--- Data for this task Enclosed Below ---

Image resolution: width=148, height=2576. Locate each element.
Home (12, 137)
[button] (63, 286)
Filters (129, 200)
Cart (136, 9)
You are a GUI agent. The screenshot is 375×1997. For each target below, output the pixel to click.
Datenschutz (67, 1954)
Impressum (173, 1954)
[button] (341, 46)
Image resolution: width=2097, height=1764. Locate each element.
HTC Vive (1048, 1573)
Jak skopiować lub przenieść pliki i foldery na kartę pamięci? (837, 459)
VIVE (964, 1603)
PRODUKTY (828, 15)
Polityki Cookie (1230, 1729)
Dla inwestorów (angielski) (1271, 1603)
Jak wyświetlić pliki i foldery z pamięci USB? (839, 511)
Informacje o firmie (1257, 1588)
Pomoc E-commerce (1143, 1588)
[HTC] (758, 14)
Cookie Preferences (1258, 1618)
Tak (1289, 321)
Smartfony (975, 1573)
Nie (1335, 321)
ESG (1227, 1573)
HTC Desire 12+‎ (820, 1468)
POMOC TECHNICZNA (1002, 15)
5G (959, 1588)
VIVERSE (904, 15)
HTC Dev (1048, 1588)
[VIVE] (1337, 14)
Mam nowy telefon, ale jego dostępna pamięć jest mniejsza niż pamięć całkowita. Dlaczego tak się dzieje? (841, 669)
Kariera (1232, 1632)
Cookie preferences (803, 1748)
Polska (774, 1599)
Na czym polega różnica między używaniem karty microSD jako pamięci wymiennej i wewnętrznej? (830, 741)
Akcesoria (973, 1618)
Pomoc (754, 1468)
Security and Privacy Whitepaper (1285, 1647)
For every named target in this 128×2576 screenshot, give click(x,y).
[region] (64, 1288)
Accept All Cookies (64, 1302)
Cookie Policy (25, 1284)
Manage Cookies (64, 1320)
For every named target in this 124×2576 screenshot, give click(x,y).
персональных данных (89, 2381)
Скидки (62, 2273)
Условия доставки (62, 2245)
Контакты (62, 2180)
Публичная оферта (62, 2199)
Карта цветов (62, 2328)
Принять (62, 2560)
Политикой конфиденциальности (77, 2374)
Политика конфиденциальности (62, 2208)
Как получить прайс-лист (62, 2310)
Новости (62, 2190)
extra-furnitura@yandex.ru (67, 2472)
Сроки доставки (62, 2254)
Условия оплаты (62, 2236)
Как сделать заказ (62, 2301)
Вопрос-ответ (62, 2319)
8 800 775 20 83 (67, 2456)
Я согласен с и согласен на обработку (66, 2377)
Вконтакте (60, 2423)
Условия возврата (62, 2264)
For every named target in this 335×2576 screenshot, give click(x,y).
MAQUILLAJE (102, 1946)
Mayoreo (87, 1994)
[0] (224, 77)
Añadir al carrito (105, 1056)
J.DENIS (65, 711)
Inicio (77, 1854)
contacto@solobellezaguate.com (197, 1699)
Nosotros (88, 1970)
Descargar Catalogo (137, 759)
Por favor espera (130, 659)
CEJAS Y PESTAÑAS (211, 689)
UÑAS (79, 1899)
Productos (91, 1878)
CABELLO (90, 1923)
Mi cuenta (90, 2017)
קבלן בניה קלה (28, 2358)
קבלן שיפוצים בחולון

--- End of Enclosed Data for this task ---

* [Task to complete]: An exact copy is needed of the lines from the one containing "Как сделать заказ (62, 2301)" through the end of the records.

* [Exercise response]:
Как сделать заказ (62, 2301)
Вопрос-ответ (62, 2319)
8 800 775 20 83 (67, 2456)
Я согласен с и согласен на обработку (66, 2377)
Вконтакте (60, 2423)
Условия возврата (62, 2264)
For every named target in this 335×2576 screenshot, give click(x,y).
MAQUILLAJE (102, 1946)
Mayoreo (87, 1994)
[0] (224, 77)
Añadir al carrito (105, 1056)
J.DENIS (65, 711)
Inicio (77, 1854)
contacto@solobellezaguate.com (197, 1699)
Nosotros (88, 1970)
Descargar Catalogo (137, 759)
Por favor espera (130, 659)
CEJAS Y PESTAÑAS (211, 689)
UÑAS (79, 1899)
Productos (91, 1878)
CABELLO (90, 1923)
Mi cuenta (90, 2017)
קבלן בניה קלה (28, 2358)
קבלן שיפוצים בחולון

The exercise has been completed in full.